| Supplied data |
----------------

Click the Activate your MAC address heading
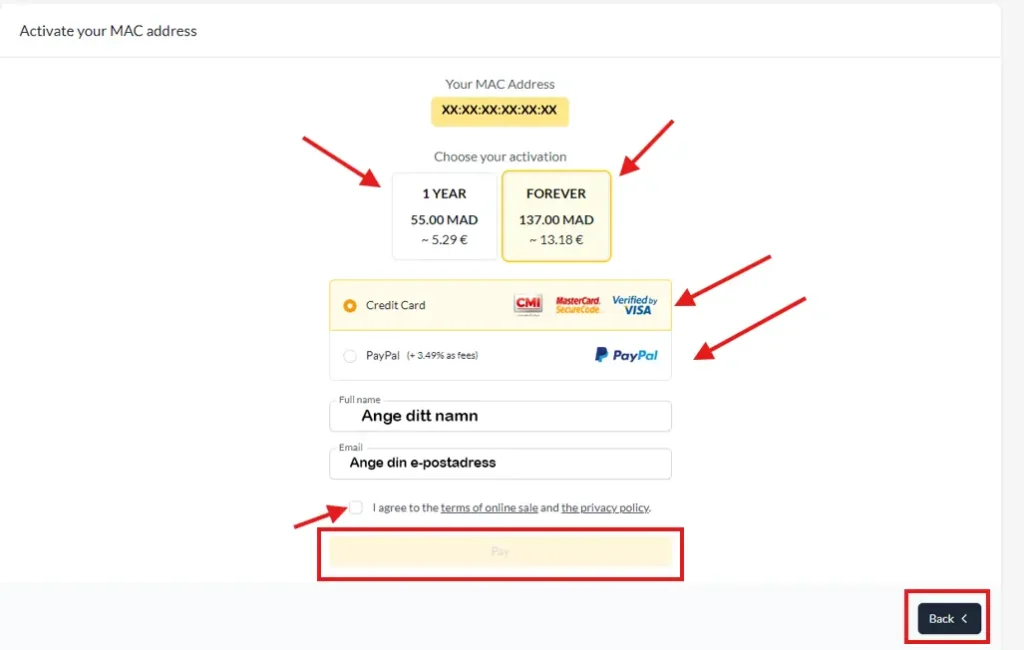click(108, 31)
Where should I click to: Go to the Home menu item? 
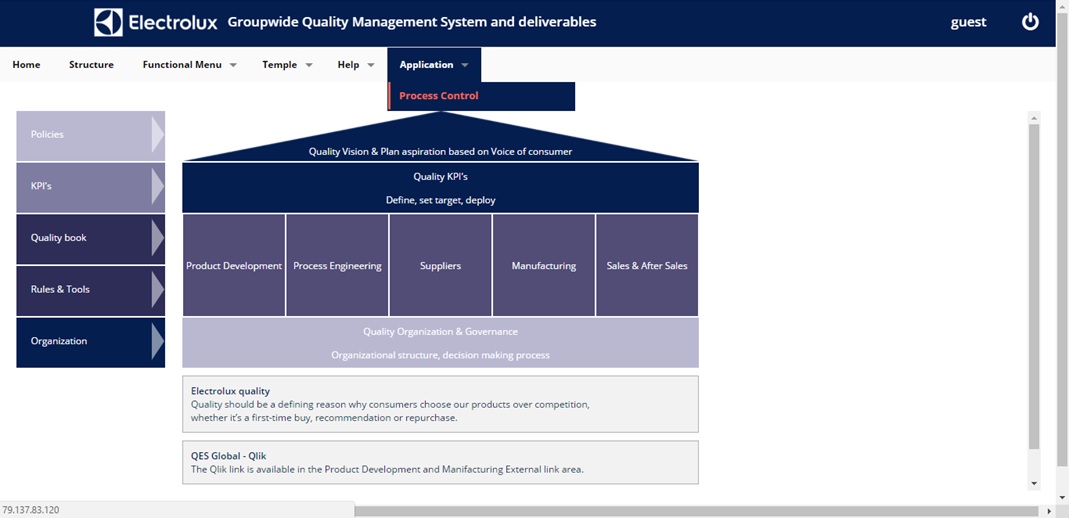27,65
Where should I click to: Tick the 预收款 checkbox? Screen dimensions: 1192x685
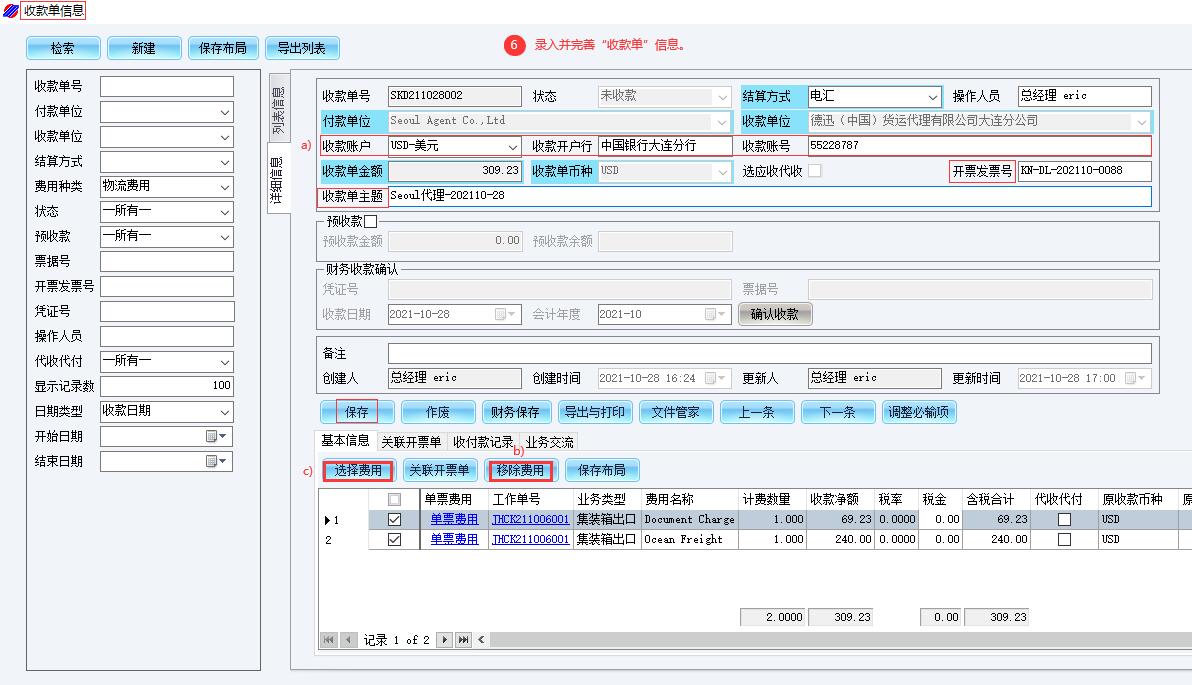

----------------

| Work instructions |
When you retype the listing, keep every line exactly as it is and drop the pictures.

| The completed task |
Click the Activate your MAC address heading
click(108, 31)
Where should I click to: Go to the Home menu item? 
27,65
Where should I click to: Tick the 预收款 checkbox? Screen dimensions: 1192x685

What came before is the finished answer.